The majority of people who are food insecure live in developing countries, where nearly 13% of the population is undernourished. Sub-Saharan Africa remains the region with the highest prevalence of hunger, with the level increasing from 20.7% in 2014 to 23.2% in 2017. Zero Hunger is the second Sustainable Development Goal (SDG) and goal of the month for October 2019. The goal aims to end hunger, achieve food security, improve nutrition and promote sustainable agriculture.
The Rio+20: The Future We Want and 2030 Agenda are calling for reliable geospatial information, including data disaggregated by geographic location, in order to track progress and report on the SDGs as well as for monitoring risk assessments. The SALB programme provides that reliable data on administrative boundaries, disaggregated to the sub-national level.
The standardized and readily available data from SALB is used as a critical reference by WFP to monitor high risk food insecurity areas and target humanitarian food supplies. For example, the authoritative geospatial dataset on administrative boundaries for Senegal, provided by the “Direction des Travaux Géographiques et Cartographiques, Agence Nationale de l'Aménagement du Territoire” (ANAT) and standardized in the context of the SALB programme, was used by WFP to generate its Food Insecurity Recurrence map, 2010 to 2017. In Senegal, thousands of people are facing a food crisis due to lack of rain and meagre harvests leading to empty stocks and food security threats. This Food Insecurity Recurrence map allowed WFP to show the regions most affected by this food crisis in Senegal by showing households with over 20% of food insecurity. WFP can then easily break this down into departments (the 2nd administrative unit below national level) to identify the priority areas for food assistance as well as nutrition and resilience programmes.
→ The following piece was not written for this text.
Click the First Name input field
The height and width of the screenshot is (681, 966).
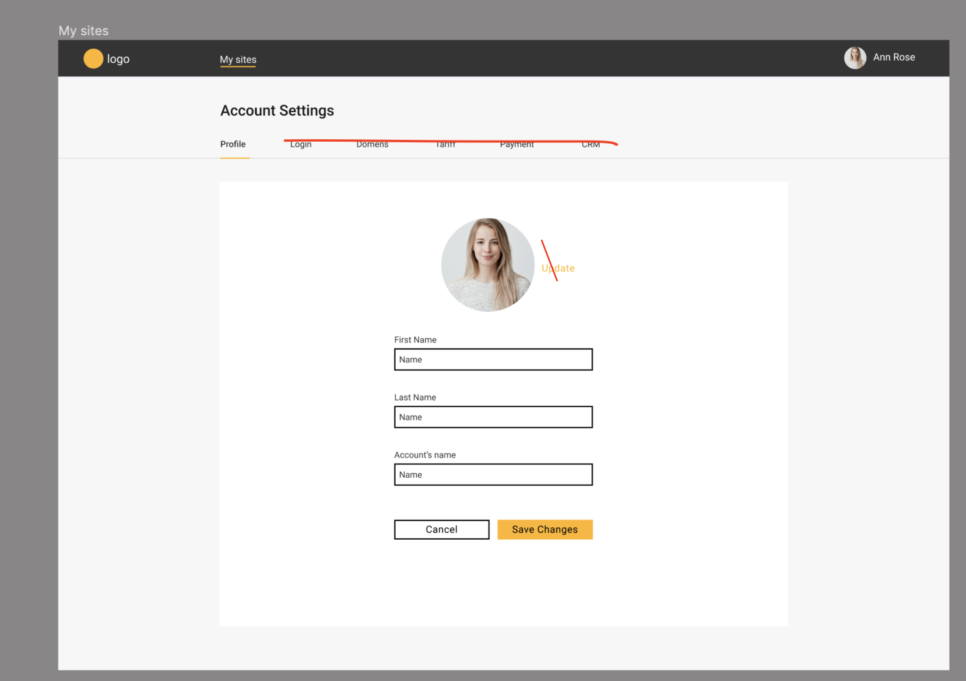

WFP and SALB have recently started to join forces and develop joint workflows to leverage respective strengths, in particular to maximize the benefit of the approach of the SALB programme’s validation process by the national geospatial authority and the standardization of administrative data while taking advantage of country office’s presence of WFP and data processing support at Headquarters. As a demonstration of this ongoing collaboration, WFP invited the SALB programme to be presented at its First Global GIS Workshop in Rome from 21 to 25 October which welcomed WFP’s country and regional offices representatives.